▸ **Task instructions**: Once the line with "Where should I click to: Click the Solar" is found in the data, output it and each following line exactly, up to and including the line with "Click the Marketplace info icon", and nothing before or after.

▸ **Stored data**:

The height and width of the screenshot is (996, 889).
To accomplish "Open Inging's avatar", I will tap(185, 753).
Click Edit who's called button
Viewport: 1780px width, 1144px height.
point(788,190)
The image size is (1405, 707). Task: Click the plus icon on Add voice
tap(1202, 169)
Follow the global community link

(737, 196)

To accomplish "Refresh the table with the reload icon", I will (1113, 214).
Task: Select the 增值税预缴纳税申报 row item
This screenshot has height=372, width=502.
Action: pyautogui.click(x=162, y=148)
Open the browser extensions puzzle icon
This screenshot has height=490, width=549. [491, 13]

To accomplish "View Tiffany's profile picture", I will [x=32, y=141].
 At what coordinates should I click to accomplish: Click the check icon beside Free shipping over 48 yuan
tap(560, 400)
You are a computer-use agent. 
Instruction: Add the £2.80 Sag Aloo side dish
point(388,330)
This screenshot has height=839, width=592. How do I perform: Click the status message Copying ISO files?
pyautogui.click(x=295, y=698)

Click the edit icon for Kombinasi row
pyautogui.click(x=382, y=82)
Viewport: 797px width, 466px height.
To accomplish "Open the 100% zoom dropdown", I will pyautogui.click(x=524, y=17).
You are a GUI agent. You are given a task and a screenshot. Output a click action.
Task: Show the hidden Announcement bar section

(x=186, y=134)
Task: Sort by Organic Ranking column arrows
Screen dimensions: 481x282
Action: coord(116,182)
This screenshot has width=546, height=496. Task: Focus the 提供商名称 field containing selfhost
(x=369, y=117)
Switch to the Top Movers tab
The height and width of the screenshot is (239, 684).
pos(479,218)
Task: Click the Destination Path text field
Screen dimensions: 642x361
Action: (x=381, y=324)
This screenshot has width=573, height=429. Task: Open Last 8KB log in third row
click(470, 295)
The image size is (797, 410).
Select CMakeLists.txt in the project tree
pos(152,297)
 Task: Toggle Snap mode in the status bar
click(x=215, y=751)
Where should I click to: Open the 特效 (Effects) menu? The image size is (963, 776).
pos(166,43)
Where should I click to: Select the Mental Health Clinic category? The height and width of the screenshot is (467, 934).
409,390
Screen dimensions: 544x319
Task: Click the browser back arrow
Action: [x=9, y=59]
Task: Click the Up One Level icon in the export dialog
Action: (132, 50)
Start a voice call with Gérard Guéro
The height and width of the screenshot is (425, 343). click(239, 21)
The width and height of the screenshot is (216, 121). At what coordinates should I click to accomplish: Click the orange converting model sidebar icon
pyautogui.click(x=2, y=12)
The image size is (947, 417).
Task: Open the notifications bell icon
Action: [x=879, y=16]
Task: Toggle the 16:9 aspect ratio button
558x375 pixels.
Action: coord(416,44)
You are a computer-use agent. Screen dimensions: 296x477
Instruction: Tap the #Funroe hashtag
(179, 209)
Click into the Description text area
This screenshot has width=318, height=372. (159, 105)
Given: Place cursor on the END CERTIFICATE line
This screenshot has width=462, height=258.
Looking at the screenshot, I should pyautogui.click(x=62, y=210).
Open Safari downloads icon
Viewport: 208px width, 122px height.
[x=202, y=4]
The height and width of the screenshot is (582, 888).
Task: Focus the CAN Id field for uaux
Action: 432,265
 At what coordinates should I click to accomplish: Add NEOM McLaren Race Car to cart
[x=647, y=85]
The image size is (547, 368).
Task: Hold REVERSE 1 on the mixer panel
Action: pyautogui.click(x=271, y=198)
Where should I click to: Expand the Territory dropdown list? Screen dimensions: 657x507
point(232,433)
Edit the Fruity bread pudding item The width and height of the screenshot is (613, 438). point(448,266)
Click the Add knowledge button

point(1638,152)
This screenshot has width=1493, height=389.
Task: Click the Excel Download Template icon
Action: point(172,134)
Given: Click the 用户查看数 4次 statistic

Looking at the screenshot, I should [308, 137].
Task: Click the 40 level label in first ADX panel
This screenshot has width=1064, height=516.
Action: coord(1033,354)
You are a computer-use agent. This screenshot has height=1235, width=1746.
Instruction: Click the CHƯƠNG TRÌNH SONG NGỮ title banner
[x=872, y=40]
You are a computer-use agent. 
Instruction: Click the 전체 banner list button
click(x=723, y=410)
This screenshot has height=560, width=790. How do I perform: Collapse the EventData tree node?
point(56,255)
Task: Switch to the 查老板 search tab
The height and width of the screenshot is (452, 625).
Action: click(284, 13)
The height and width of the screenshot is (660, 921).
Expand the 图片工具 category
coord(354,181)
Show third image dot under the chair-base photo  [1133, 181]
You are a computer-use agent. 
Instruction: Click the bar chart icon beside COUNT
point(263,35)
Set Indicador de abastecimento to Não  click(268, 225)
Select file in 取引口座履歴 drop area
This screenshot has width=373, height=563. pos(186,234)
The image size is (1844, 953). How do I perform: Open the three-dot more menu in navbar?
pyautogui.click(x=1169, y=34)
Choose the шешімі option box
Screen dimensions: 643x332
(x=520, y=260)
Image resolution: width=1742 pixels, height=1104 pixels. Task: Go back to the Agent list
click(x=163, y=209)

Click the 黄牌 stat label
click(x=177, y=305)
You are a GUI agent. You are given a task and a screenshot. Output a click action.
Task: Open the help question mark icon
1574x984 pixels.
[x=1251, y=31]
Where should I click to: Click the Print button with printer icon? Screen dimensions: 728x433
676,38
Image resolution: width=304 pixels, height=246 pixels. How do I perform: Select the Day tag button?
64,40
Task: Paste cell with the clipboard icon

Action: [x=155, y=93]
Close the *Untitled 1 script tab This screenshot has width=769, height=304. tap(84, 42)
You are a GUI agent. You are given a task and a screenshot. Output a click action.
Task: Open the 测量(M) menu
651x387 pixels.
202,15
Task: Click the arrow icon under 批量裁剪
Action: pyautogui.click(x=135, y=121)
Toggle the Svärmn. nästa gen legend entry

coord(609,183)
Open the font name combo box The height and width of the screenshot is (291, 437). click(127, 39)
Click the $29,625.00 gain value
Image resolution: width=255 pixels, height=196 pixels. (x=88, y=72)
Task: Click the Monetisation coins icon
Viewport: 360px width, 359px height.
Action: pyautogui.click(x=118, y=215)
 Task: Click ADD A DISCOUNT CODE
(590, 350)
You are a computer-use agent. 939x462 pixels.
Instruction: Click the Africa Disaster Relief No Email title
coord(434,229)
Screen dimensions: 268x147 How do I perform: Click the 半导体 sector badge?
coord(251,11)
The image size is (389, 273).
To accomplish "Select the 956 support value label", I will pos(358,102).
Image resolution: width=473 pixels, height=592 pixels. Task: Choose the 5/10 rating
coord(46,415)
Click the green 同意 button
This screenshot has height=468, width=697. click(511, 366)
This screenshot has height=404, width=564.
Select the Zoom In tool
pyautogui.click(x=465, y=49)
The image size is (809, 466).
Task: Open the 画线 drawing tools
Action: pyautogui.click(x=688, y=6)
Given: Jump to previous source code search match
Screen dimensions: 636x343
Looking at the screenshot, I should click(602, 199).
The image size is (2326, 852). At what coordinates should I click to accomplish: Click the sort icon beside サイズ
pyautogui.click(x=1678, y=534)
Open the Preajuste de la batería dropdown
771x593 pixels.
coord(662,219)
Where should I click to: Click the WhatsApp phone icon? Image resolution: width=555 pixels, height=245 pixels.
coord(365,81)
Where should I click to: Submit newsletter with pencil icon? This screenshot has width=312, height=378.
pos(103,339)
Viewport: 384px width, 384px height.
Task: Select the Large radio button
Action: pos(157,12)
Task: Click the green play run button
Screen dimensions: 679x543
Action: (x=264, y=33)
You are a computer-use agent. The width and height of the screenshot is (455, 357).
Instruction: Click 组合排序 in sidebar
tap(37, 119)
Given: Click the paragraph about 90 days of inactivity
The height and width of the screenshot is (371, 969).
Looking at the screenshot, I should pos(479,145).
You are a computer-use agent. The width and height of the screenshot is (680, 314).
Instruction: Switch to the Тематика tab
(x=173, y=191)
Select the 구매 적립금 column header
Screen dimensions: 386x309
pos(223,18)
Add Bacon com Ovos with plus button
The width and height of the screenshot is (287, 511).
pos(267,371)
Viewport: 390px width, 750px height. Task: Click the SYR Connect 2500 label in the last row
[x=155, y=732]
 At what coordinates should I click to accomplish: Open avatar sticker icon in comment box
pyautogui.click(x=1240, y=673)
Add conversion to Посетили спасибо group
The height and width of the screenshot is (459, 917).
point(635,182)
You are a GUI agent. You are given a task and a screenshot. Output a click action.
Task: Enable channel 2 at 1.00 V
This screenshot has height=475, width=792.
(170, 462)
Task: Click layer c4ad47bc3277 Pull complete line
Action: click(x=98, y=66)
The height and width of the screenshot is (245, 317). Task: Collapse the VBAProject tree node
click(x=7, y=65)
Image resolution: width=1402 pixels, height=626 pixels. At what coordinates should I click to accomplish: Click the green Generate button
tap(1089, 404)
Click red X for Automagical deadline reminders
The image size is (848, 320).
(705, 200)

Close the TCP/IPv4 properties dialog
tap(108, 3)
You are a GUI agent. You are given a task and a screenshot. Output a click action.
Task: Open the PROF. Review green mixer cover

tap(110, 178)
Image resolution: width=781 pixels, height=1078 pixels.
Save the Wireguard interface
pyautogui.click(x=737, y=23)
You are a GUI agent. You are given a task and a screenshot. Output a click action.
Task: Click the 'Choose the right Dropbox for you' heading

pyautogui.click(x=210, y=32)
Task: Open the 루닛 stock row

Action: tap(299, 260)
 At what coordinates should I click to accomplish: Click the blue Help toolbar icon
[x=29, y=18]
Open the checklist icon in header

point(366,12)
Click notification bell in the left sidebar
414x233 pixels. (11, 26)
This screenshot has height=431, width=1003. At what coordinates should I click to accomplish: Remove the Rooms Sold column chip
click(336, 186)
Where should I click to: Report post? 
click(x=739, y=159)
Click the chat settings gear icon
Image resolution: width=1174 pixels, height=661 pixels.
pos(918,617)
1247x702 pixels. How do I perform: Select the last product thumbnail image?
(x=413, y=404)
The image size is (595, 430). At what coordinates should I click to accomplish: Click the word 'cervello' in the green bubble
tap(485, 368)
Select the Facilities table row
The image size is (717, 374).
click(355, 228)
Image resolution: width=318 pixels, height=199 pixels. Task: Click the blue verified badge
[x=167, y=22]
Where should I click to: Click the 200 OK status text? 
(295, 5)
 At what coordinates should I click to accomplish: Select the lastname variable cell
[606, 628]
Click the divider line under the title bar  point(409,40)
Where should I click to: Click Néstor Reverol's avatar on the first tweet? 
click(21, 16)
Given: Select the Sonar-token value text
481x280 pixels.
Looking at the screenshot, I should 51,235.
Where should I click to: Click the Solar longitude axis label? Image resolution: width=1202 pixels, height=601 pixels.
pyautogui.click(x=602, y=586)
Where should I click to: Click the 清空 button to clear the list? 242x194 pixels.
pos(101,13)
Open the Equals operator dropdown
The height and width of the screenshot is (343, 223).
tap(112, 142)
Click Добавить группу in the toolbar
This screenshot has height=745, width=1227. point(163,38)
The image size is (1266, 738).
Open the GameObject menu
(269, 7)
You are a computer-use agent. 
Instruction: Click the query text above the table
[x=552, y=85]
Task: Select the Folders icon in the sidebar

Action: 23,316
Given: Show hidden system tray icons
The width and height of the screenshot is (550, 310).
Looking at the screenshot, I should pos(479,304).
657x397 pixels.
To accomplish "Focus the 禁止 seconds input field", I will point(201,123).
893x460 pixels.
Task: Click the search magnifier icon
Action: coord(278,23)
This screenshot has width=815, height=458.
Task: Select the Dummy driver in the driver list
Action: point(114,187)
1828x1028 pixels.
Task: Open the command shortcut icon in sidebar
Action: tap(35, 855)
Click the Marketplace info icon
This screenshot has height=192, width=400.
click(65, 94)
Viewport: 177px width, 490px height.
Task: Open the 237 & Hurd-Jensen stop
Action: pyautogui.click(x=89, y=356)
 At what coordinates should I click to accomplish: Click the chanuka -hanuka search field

▸ **Answer to this exercise**:
Where should I click to: Click the Solar longitude axis label? Image resolution: width=1202 pixels, height=601 pixels.
pyautogui.click(x=602, y=586)
Where should I click to: Click the 清空 button to clear the list? 242x194 pixels.
pos(101,13)
Open the Equals operator dropdown
The height and width of the screenshot is (343, 223).
tap(112, 142)
Click Добавить группу in the toolbar
This screenshot has height=745, width=1227. point(163,38)
The image size is (1266, 738).
Open the GameObject menu
(269, 7)
You are a computer-use agent. 
Instruction: Click the query text above the table
[x=552, y=85]
Task: Select the Folders icon in the sidebar

Action: 23,316
Given: Show hidden system tray icons
The width and height of the screenshot is (550, 310).
Looking at the screenshot, I should pos(479,304).
657x397 pixels.
To accomplish "Focus the 禁止 seconds input field", I will point(201,123).
893x460 pixels.
Task: Click the search magnifier icon
Action: coord(278,23)
This screenshot has width=815, height=458.
Task: Select the Dummy driver in the driver list
Action: point(114,187)
1828x1028 pixels.
Task: Open the command shortcut icon in sidebar
Action: tap(35, 855)
Click the Marketplace info icon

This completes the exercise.